The international law firm Allen & Overy had a similar assessment. After several months of evaluating the best expansion route into Africa, the firm decided to establish an office in Morocco in July 2011. Wim Dejonghe, the managing partner, cited the country’s “exemplary stability” relative to others in the region as a motivator for the decision. Bombardier and Allen & Overy are part of a trend as investors view Morocco with renewed interest compared to its protesting neighbors. The 2011 Global Venture Capital and Private Equity Country Attractiveness Index saw Morocco’s overall attractiveness ranking rise over the first and second quarters of 2011, whereas Egypt’s fell over the same time period.

Most importantly, this upward trend in attractiveness is reflected in the amount of FDI projects entering Morocco, compared to its North African and Middle Eastern counterparts.
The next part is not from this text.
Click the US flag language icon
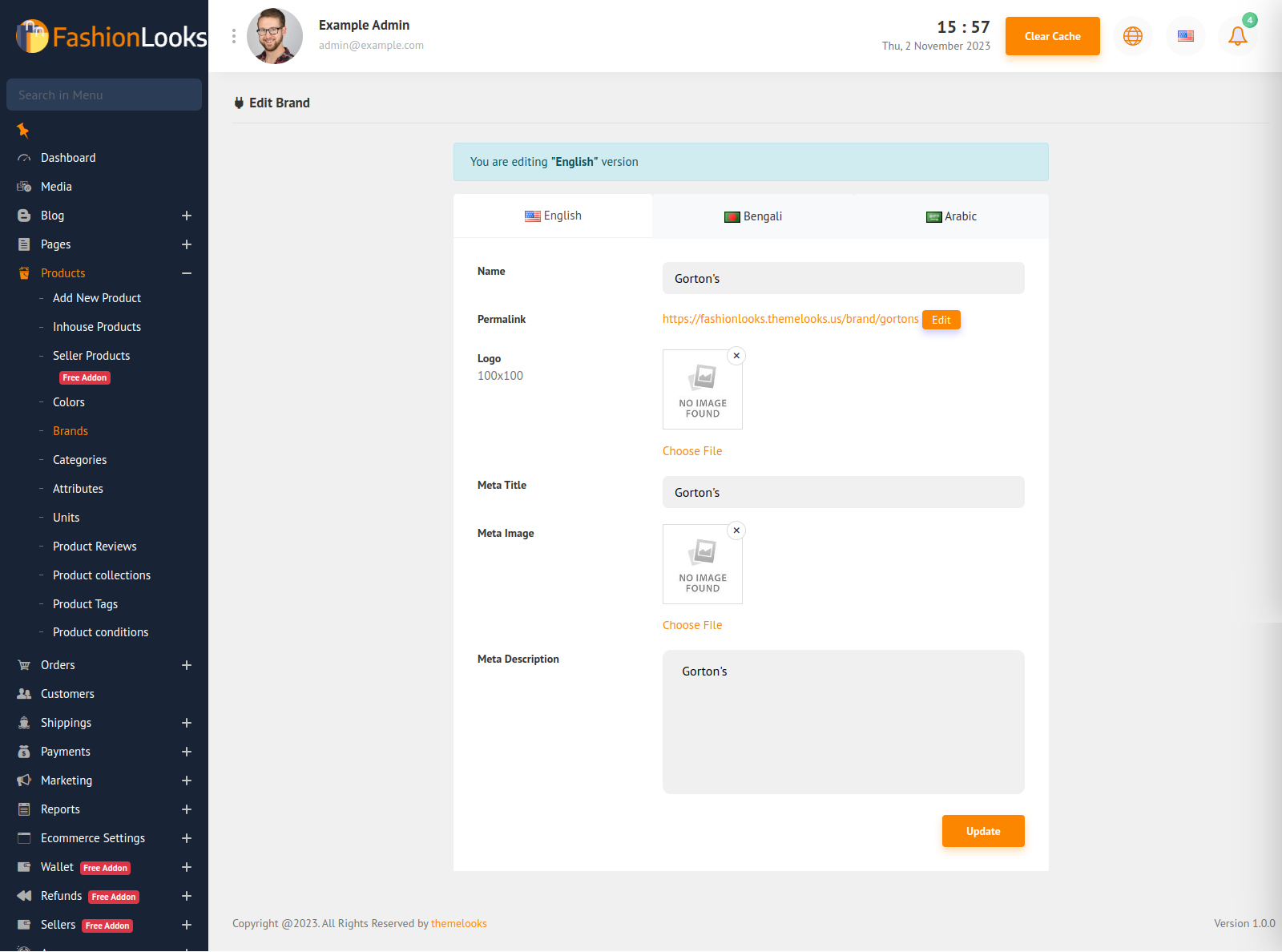Screen dimensions: 1282x952 click(x=1185, y=36)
According to the 2011 first quarter report by the Mediterranean Investment and Partnership Observatory, Morocco was the only country in the Middle East and North Africa regions (excluding Iraq and the Gulf nations) to record a substantial year-over-year increase (61%) in FDI project announcements during the first half of 2011. This compares with devastating decreases of 35% and 43% in Egypt and Tunisia, respectively.
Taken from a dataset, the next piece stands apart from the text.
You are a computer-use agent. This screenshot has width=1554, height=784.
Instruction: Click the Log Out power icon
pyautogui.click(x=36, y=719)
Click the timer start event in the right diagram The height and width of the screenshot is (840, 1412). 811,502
Overall, Morocco has deployed a careful strategy to attract investment over the past decade and has affirmed its ability to capture opportunity during the Arab Spring. Well-designed political reforms have established the country as a center of political stability. Initial reports on FDI note that the country has recorded substantial investment growth in the first quarter of 2011. Of course, the challenge for Morocco will be maintaining this momentum as larger economies, such as Egypt’s, come back refreshed.